Il n’est pas de notre responsabilité de faire durer des modes de vie non-durables.

En fait, C’EST de notre responsabilité de les détruire. Leur entretient comme « durables » est le fardeau assumé de l’actuel mouvement pour la justice climatique, celui qui a terriblement besoin d’un changement radical en soi et pour soi, qui est devenu un projet du « fardeau du colonisateur », construit sur le génocide ininterrompu des colonisés, résonnant depuis le début de ces plus de 500 ans. Si nous ne souhaitons pas être des ennemis de Notre Mère la Terre, c’est à nous de changer, et d’être fidèles à nos responsabilités et à notre mutualité envers la Terre et d’agir en conséquence. Ça a toujours signifié que nous devons chercher à réaffirmer les modes de vies de nos ancêtres par des interventions spirituelles et pratiques (de cultiver notre nourriture à brûler leurs forteresses et tout ce qu’il y a entre les deux). C’est la tension entre l’harmonie et la discorde qui nous a toujours défiés dans ce monde.

Pour arrêter complètement ces mines, ces usines, ces barrages et ces oléoducs, nous devons bloquer la machine et les systèmes politiques qui les engendrent à la racine.

Notre pouvoir n’est pas sous les projecteurs avec davantage de porte-parole qui négocient notre reconnaissance et se produisent pour le public colonial. Il n’est pas limité à la parole des réseaux sociaux ou criée dans un mégaphone lors d’une manifestation autorisée. Notre pouvoir est dans les ombres projetées par les flammes de ce système brulant complètement, pendant que nous allumons une autre allumette.

Par Indigenous Action
19 mars 2020
Traduction française Christine Prat
En Español

« La fin est proche. Ou est-elle déjà venue et repartie auparavant ? »
 – Un ancêtre

Pourquoi pouvons nous imaginer la fin du monde, mais pas la fin du colonialisme ?

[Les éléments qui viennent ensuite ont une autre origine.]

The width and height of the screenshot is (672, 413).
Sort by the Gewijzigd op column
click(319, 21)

Nous vivons le futur d’un passé qui n’est pas le nôtre.

C’est une histoire de fantaisies utopiques et d’idéalisation apocalyptique.

C’est un ordre social global pathogène de futurs imaginés, construits sur le génocide, l’esclavage, l’écocide et la ruine totale.

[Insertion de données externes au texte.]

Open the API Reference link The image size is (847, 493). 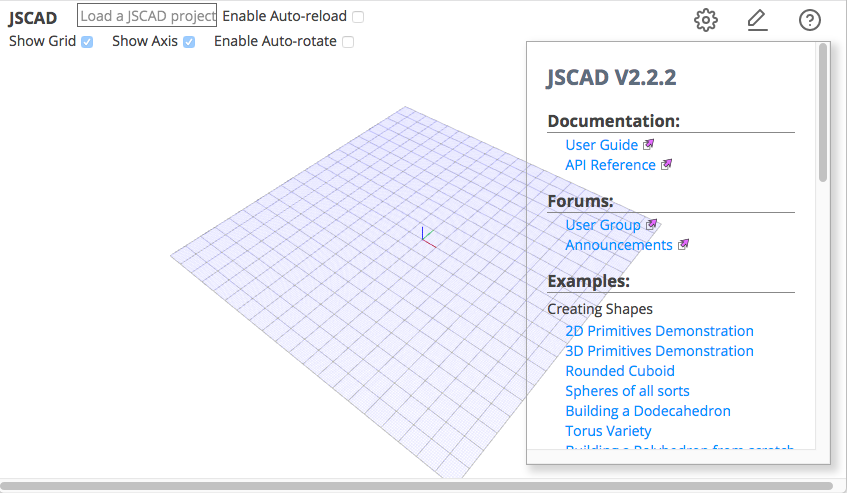pyautogui.click(x=610, y=165)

Quelles conclusions peuvent-elles être réalisées dans un monde construit d’ossements et de métaphores vides ? Un monde de fins fétichisées, calculées au milieu d’une fiction collective de spectres virulents. Des livres religieux aux distractions scientifiques fictionnalisées, chacun a imaginé une ligne temporelle si prédictible : début, milieu, et tout au bout, La Fin.

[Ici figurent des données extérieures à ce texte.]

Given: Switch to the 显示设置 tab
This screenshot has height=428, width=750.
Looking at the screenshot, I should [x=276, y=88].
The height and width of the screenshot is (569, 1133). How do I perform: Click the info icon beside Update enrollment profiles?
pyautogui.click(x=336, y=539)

Inévitablement, dans ce récit, il y a un protagoniste combattant un Autre Ennemi (une appropriation de la spiritualité Afro-Haïtienne, un « zombie ? », et, attention au divulgâcheur : ce n’est pas vous ou moi. Tant de gens sont impatients d’être les seuls survivants de l’« apocalypse zombie ». Mais ce sont des métaphores interchangeables, ce zombie/l’Autre, cette apocalypse. Ces métaphores vides, cette linéarité n’existent que dans le langage des cauchemars, elles font immédiatement partie de l’imagination et de l’impulsion apocalyptiques. Ce mode de « vie » ou « culture », est une domination qui consume tout pour son propre avantage. C’est une réorganisation économique et politique pour coller à une réalité reposant sur les piliers que sont la compétition, de la propriété, et du contrôle, dans la poursuite du profit et de l’exploitation permanente. Ça professe « la liberté », mais ses fondements s’appuient sur des terres volées et sa structure même est construite avec des vies volées.

C’est cette « culture » même qui doit toujours avoir un Autre Ennemi, à blâmer, contre qui se plaindre, à affronter, à réduire en esclavage, et à assassiner.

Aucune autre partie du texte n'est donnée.